- _WORK REQUIRED_:
Reproduce, with no alteration, the span of lines that begins at the line containing "Task: Toggle the String 1 curve" and ends at the last line of the records, both ends included, and nothing else.

--- START ---

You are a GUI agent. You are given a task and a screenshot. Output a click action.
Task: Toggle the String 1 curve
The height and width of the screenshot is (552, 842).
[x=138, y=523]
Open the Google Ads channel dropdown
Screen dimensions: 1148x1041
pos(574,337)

--- END ---

- _ANSWER BOX_:
Task: Toggle the String 1 curve
The height and width of the screenshot is (552, 842).
[x=138, y=523]
Open the Google Ads channel dropdown
Screen dimensions: 1148x1041
pos(574,337)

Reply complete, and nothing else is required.